Mary Hoffman, by Apolonia Hoffman, Appellee, v. Chicago Railways Company, Appellant.
Gen. No. 22,026.
(Not to be reported in full.)
Abstract of the Decision.
1. Appeal and error, § 1410
—when verdict not disturbed as against weight of evidence. The verdict in favor of the plaintiff in an action against a street railroad to recover damages for personal injuries, held not to be against the manifest weight of the evidence, as the jury were in better position than the Appellate Court to determine from the age, intelligence and experience of the plaintiff, together with the other facts and circumstances in evidence, whether plaintiff was in the exercise *415of ordinary care, and whether the defendant’s servants in the operation of the car which caused plaintiff’s injuries were negligent at and before the time in question.
*414Appeal from the Superior Court of Cook county; the Hon. Frank E. Shopen, Judge, presiding. Heard in the Branch Appellate Court at the October term, 1915.
Affirmed.
Opinion filed March 20, 1917.
Rehearing denied April 2, 1917.
Statement of the Case.
Action by Mary Hoffman, a minor, by Apolonia Hoffman, her next friend, plaintiff, against Chicago Railways Company, a corporation, defendant, to recover damages for injuries received by plaintiff while walking across a public highway by being struck by a street car owned and operated by defendant. From a judgment for plaintiff for $1,500, defendant appeals.
Thomas J. Symmes and Watson J. Ferry, for appellant; W. W. Gurley and J. R. Guilliams, of counsel.

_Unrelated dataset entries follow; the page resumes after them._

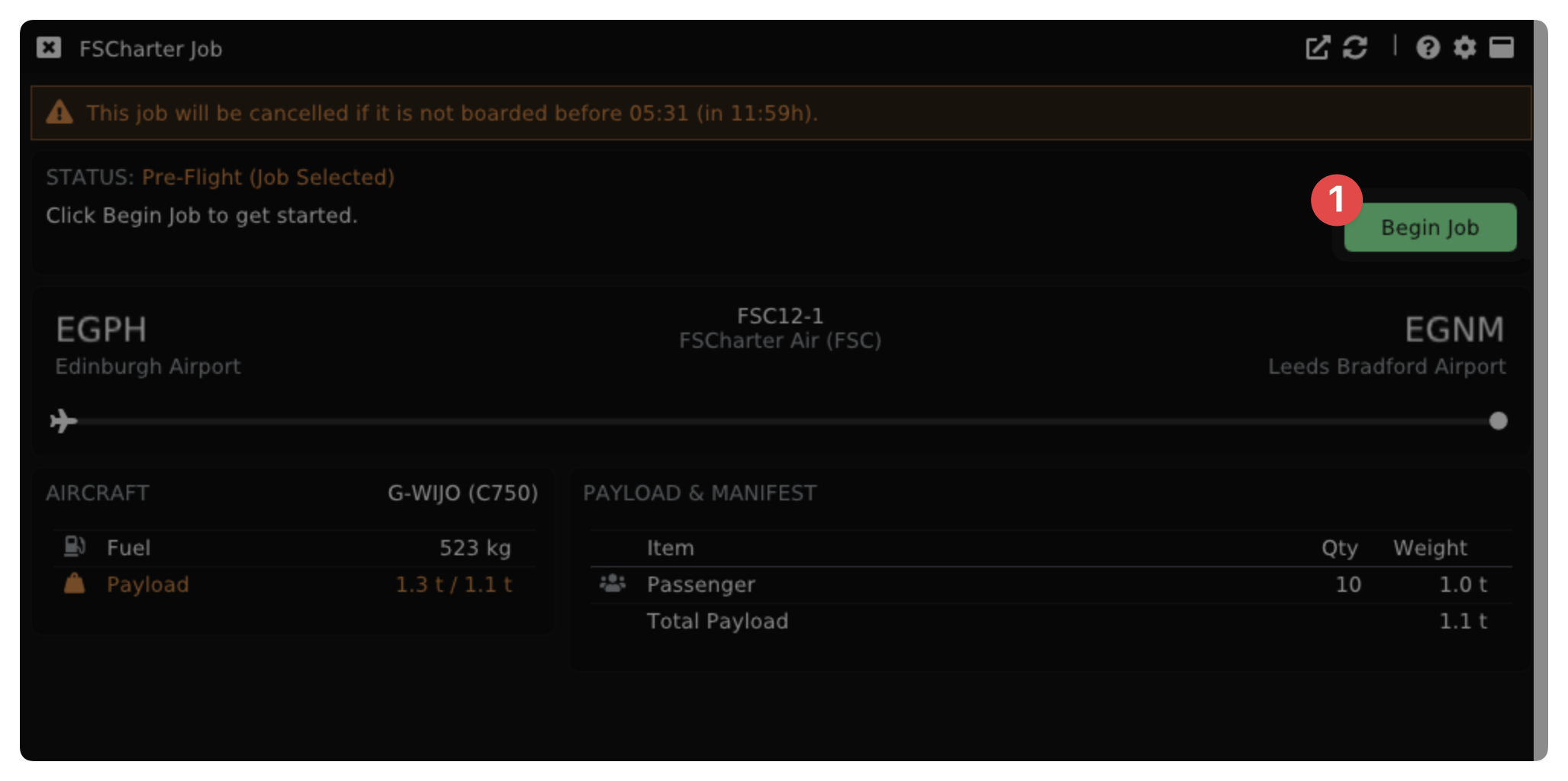Open the help question mark icon
This screenshot has width=1568, height=781.
point(1428,48)
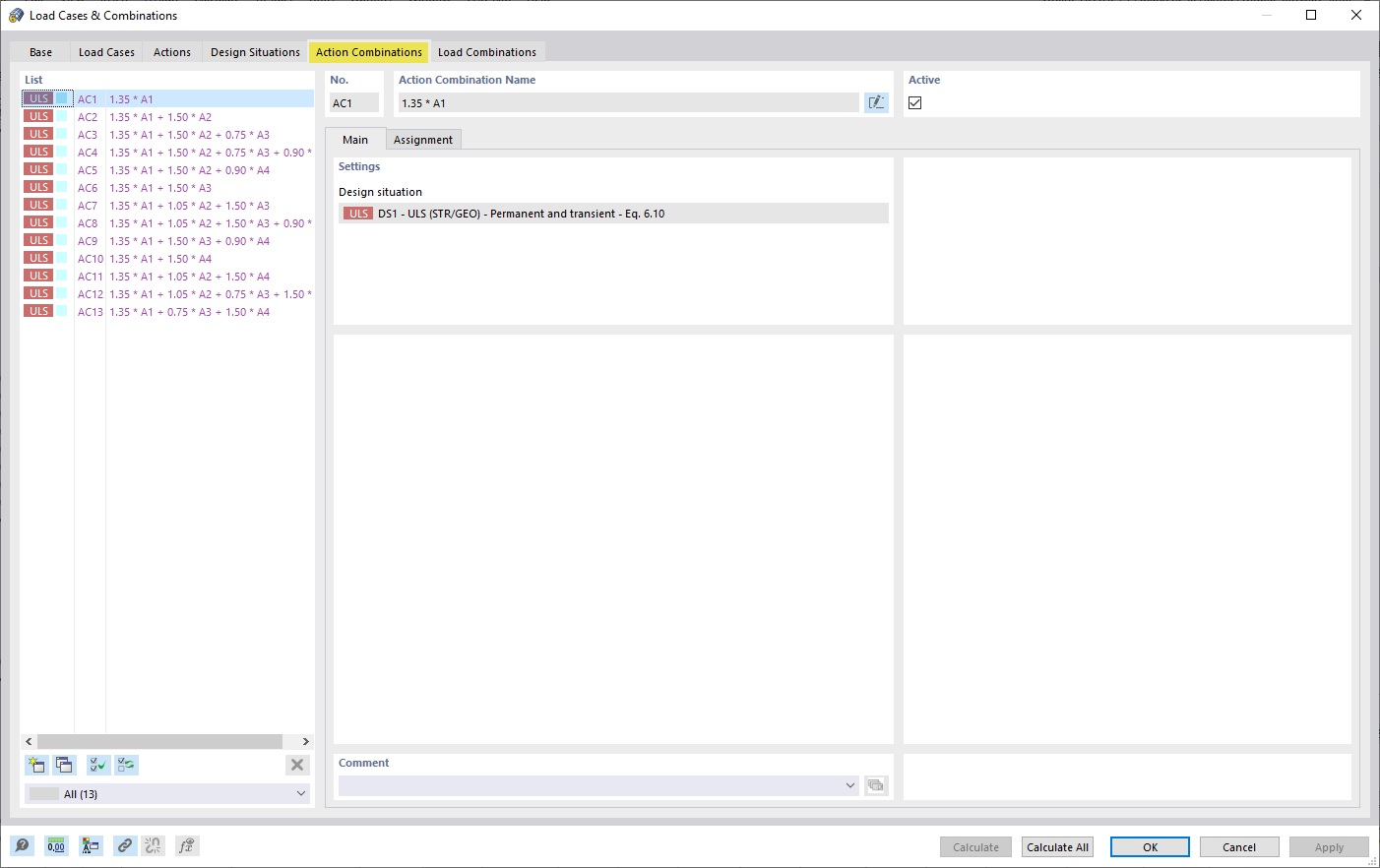Image resolution: width=1380 pixels, height=868 pixels.
Task: Invert the action combination selection
Action: coord(125,765)
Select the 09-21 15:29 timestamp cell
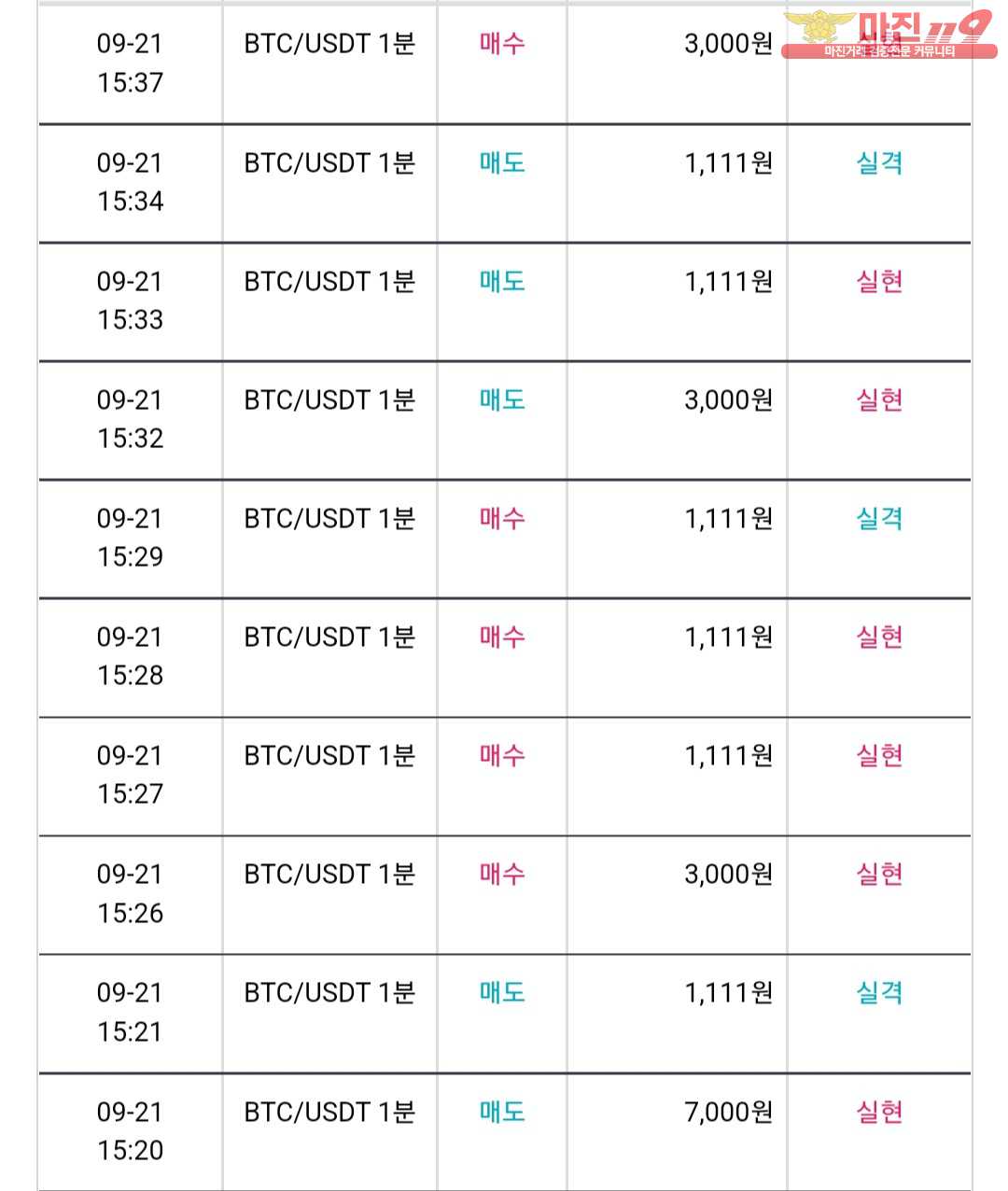The image size is (1008, 1191). click(x=130, y=538)
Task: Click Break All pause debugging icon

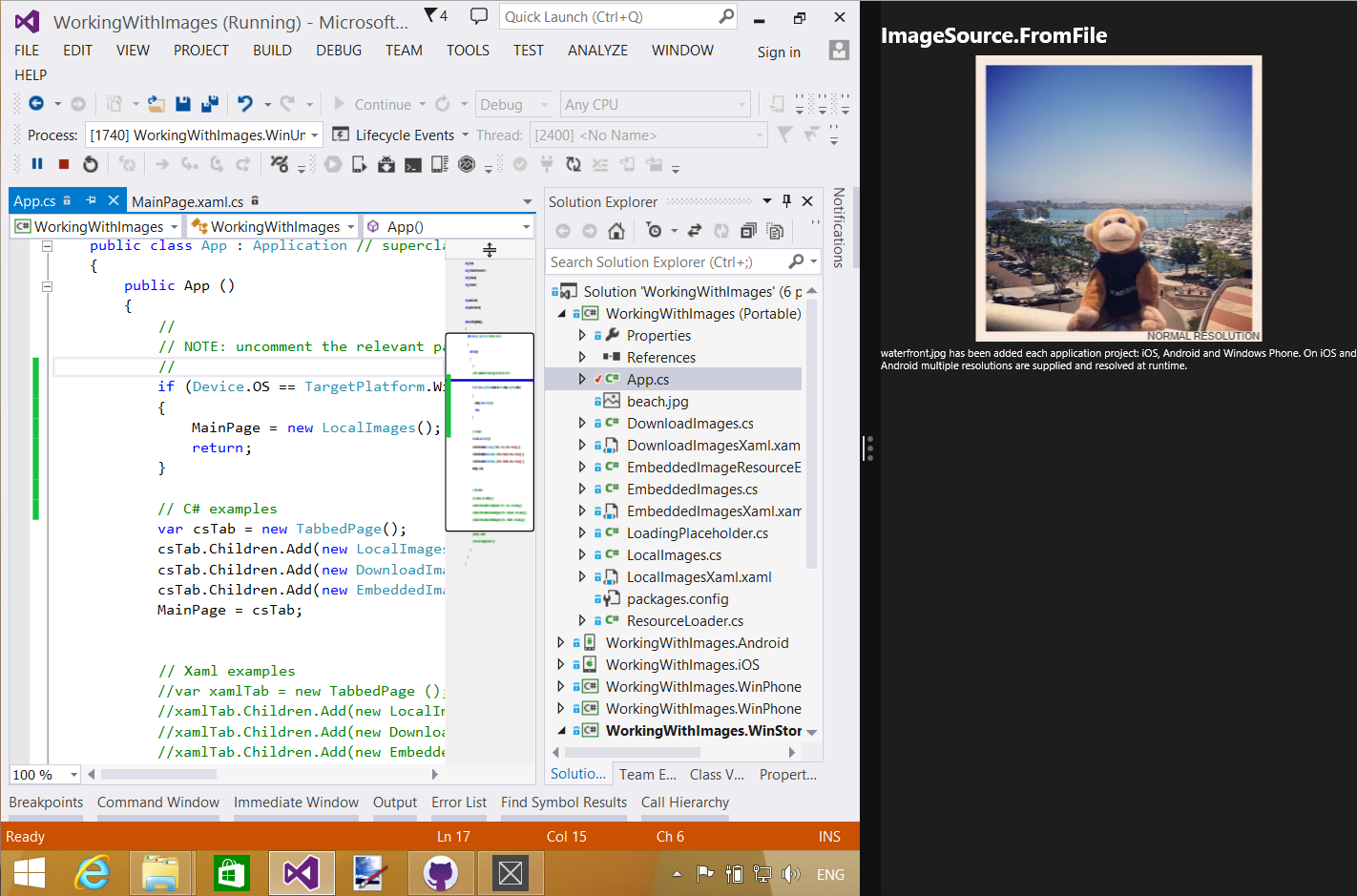Action: [37, 164]
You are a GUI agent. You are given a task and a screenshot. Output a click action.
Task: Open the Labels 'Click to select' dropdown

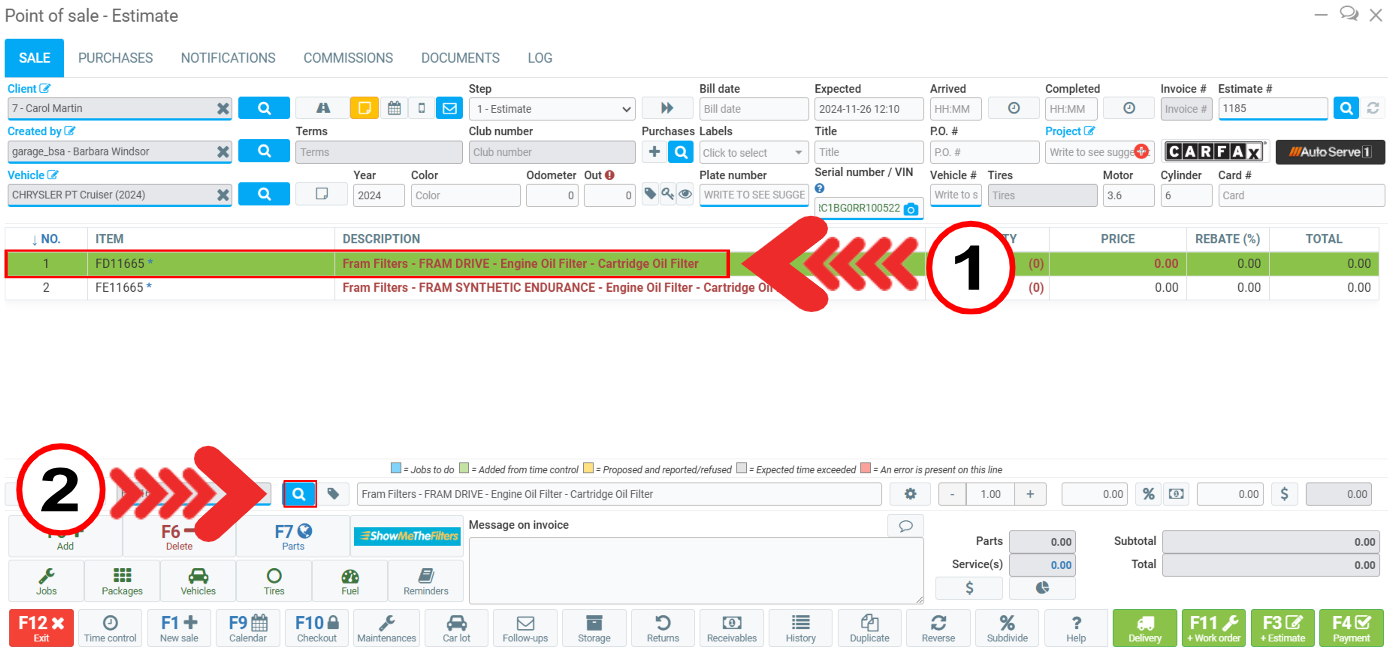pos(753,153)
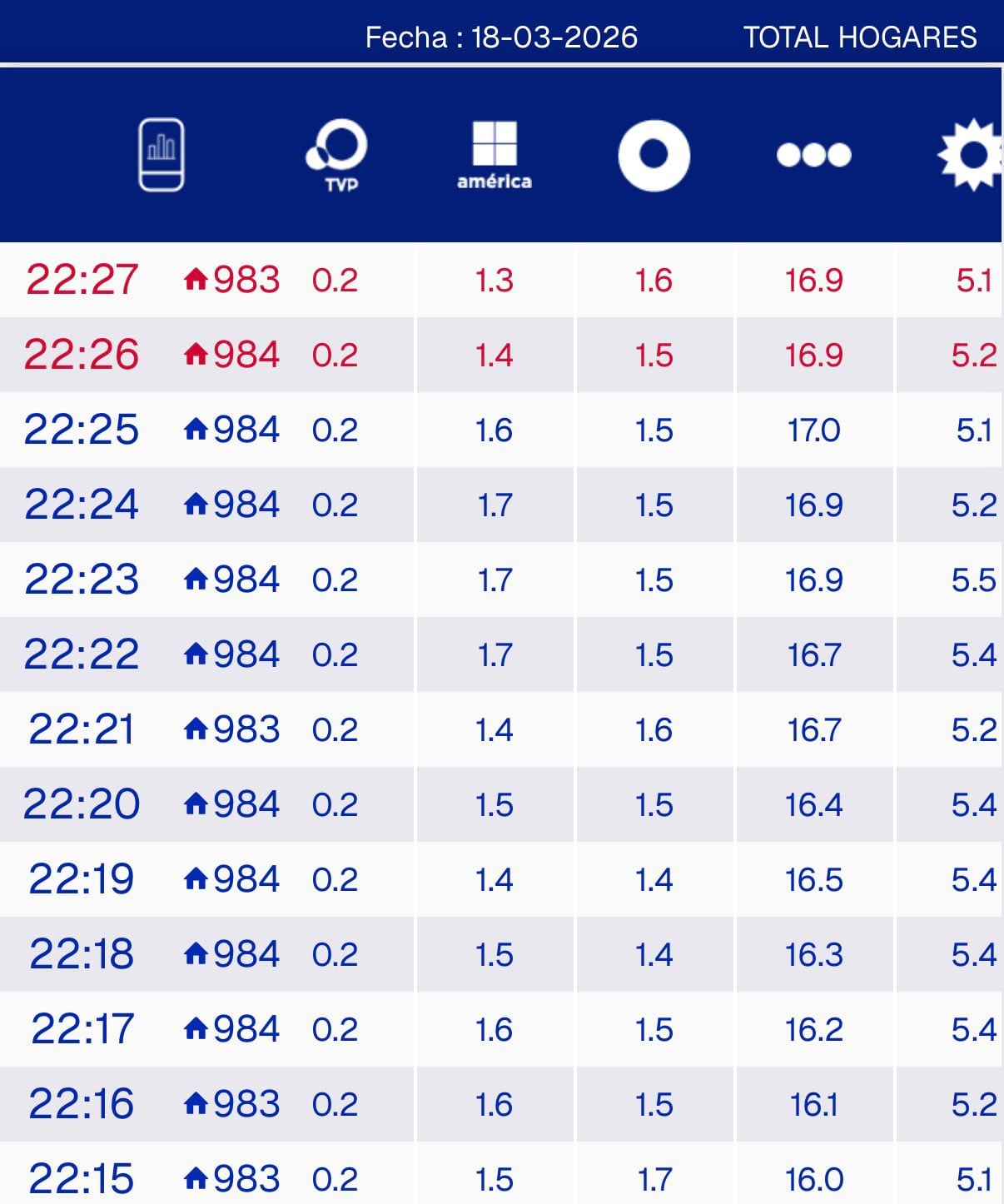The width and height of the screenshot is (1004, 1204).
Task: Click the red house icon at 22:27
Action: click(x=196, y=279)
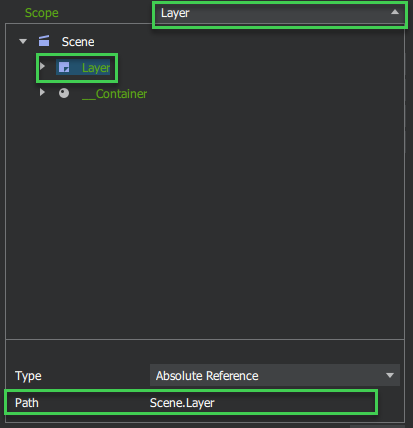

James D. Power, for appellee.
Mr. Justice McGoorty
delivered the opinion of the court.
*4152. Damages, § 205
—when instruction referring to declaration is not reversibly erroneous. In an action to recover damages for personal injuries, where the declaration alleged such injuries would disable the plaintiff for the rest of her life from attending to her affairs and business, but no attempt was made to establish a basis for damages except for suffering, and the plaintiff’s attending physician testified there was no permanent injury, held that there was no reversible error in giving an instruction as to estimating the amount of damages if the jury should find that the plaintiff had sustained damages “as charged in the declaration.”
3. Damages, § 129*—when verdict for personal injuries is not excessive. In an action to recover damages for personal injuries, where the plaintiff received a fracture of the neck of the right humerus, with, a union of the fragments of the bone at the point of fracture, and there was three years later, at the time of trial, some limitation of motion, held that a verdict for $1,500 damages was not excessive.